Gene Mutation Triggers Brain Cancer Growth

by Rajshri on  November 25, 2009 at 5:44 PM Cancer News   - G J E 4
 Gene Mutation Triggers Brain Cancer Growth
A new study has found that a mutated gene, called IDH1, could be the key to the development of some types of glioma brain tumour.

The latest study, by US firm Agios Pharmaceuticals, has revealed that the mutation leads to hugely increased levels of a chemical in the brain, which seems to feed the cancer.

According to the study, detecting higher levels of the chemical could provide doctors with a useful diagnostic tool.

The research also raises hopes that blocking production of the chemical might prevent the cancer getting worse.

People with particular brain tumours, such as lower-grade gliomas, often carry a mutated version of a gene controlling the production of IDH1 enzyme.

The study shows that these mutations change the way the enzyme works and result in the build-up of high levels of a chemical called 2-hydroxyglutarate (2HG) in the brain.

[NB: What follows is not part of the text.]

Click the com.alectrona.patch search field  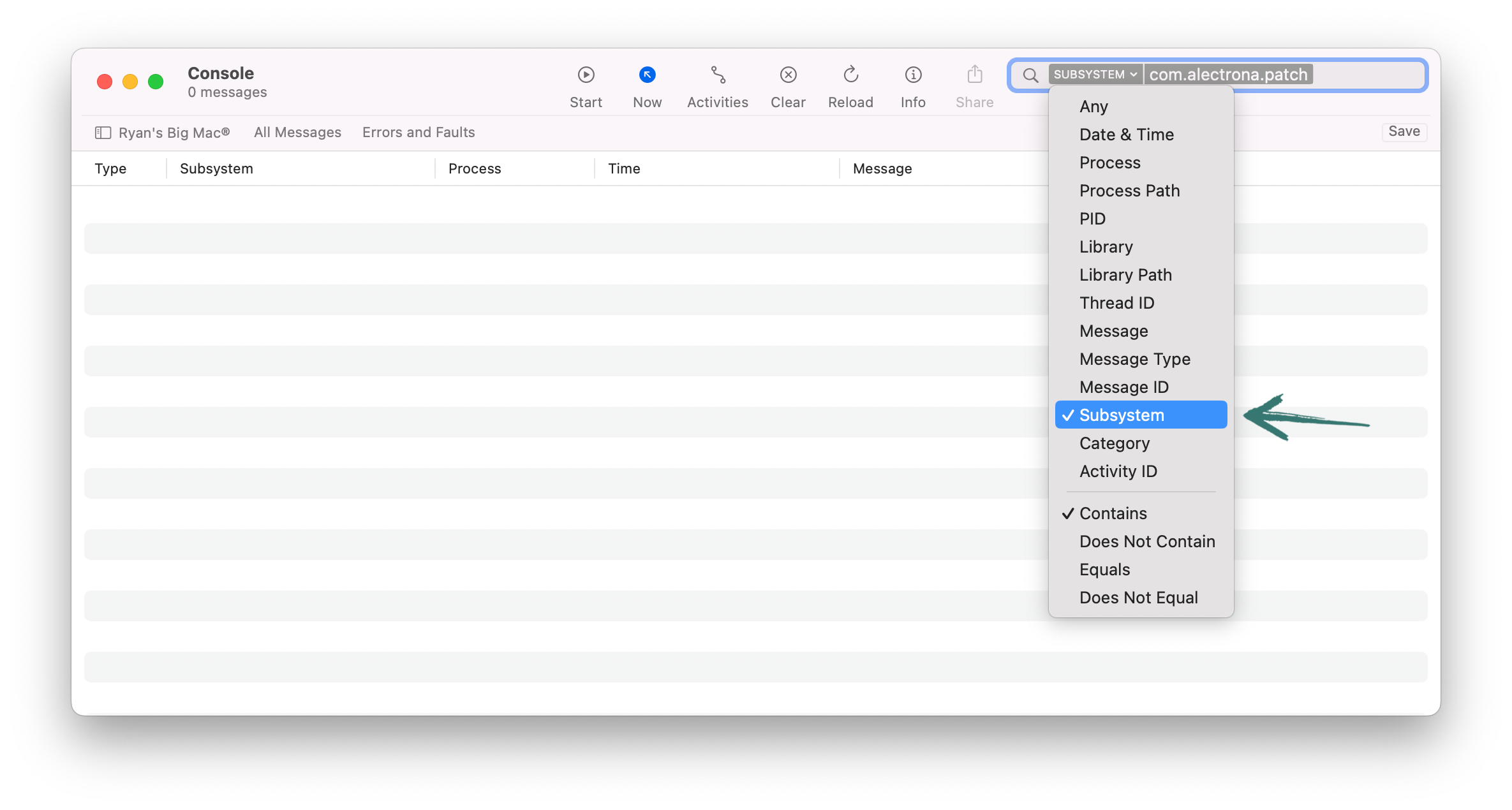[x=1228, y=74]
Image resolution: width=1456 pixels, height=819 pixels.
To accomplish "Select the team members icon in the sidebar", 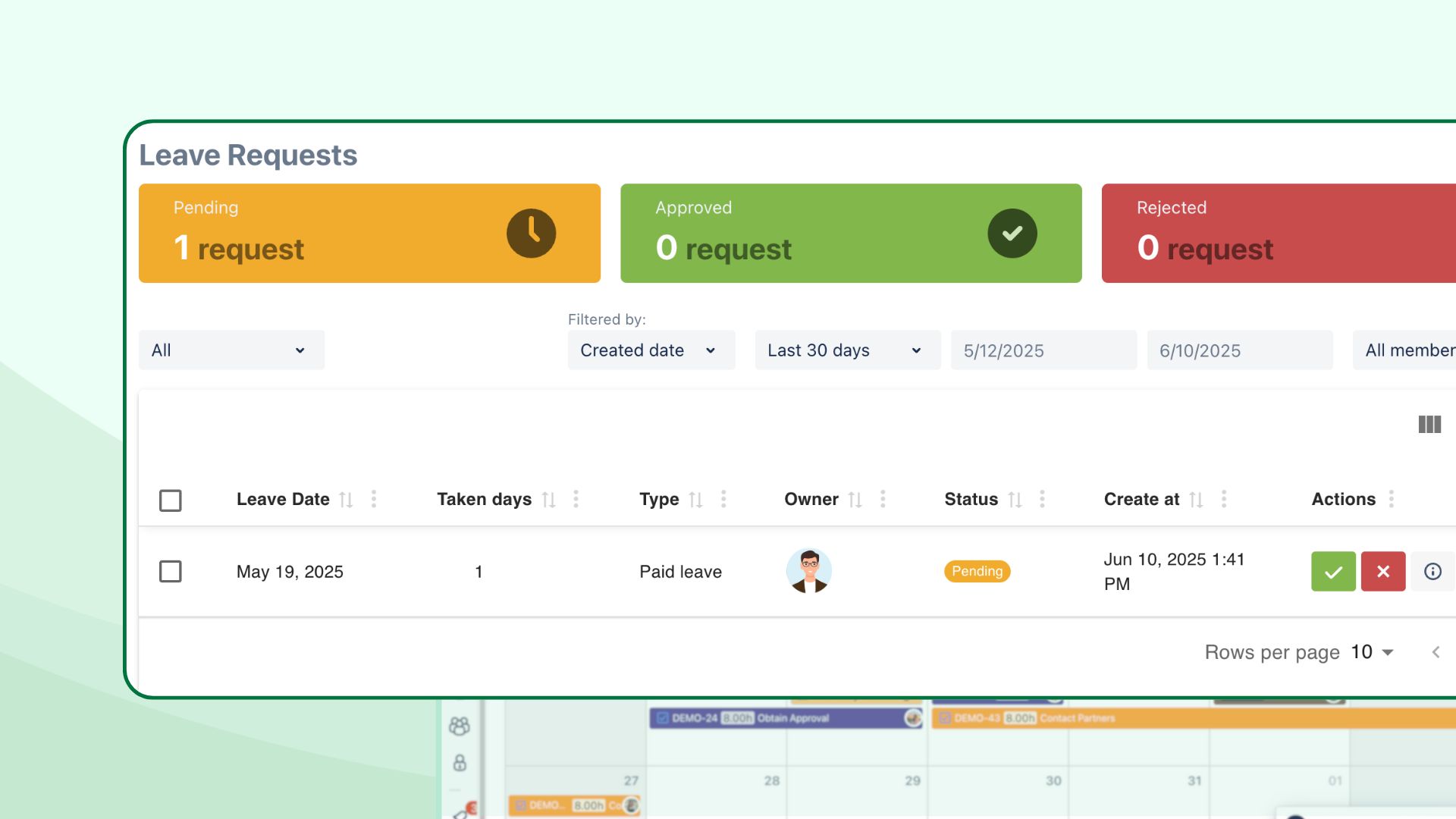I will tap(459, 726).
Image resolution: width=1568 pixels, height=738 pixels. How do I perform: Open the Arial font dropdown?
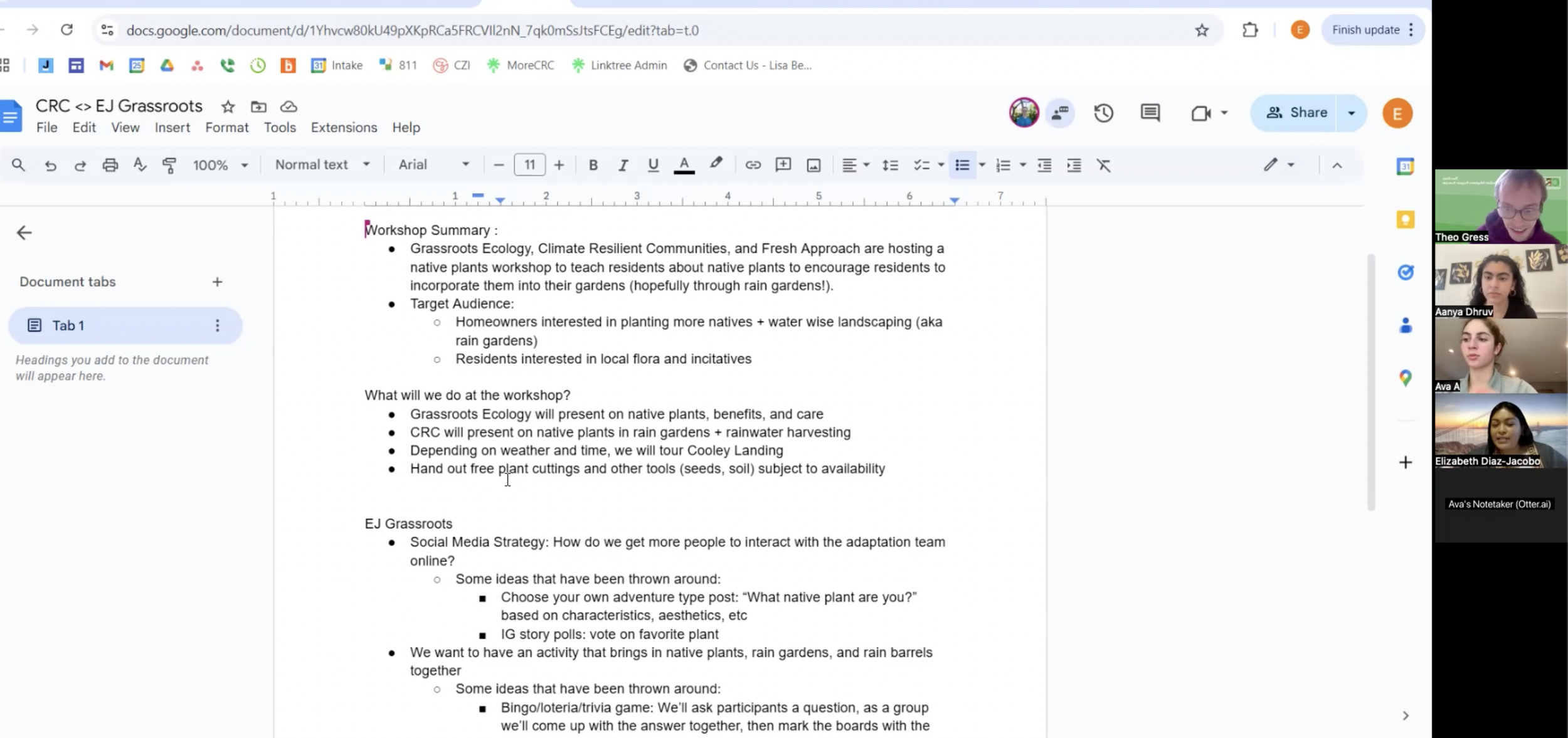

Researchers found malignant glioma samples with IDH1 mutations had 100 times more 2HG than similar samples from patients without the mutation.

They said measuring 2HG levels could be used to help identify patients with IDH1 mutant brain tumours.

"This will be important for prognosis as patients with IDH1 mutations live longer than patients with gliomas characterised by other mutations," the BBC quoted the researchers as saying.

"In addition, patients with lower-grade gliomas may benefit by the therapeutic inhibition of 2HG production.

"Inhibition of 2HG production by mutant IDH1 might slow or halt conversion of lower-grade glioma into lethal secondary glioblastoma, changing the course of the disease," they added.

Professor Lew Cantley, a cancer expert at the Beth Israel Deaconess Medical Center, who founded Agios, said it had previously been thought that IDH1 played no role in cancer.

The researchers used techniques from an emerging area of research called cancer metabolism, which focuses on studying changes in metabolic activity in cancer cells.

"What was previously considered an inactive enzyme is in reality an active oncogene and a potential therapeutic target," he said.

The study has been published in Nature.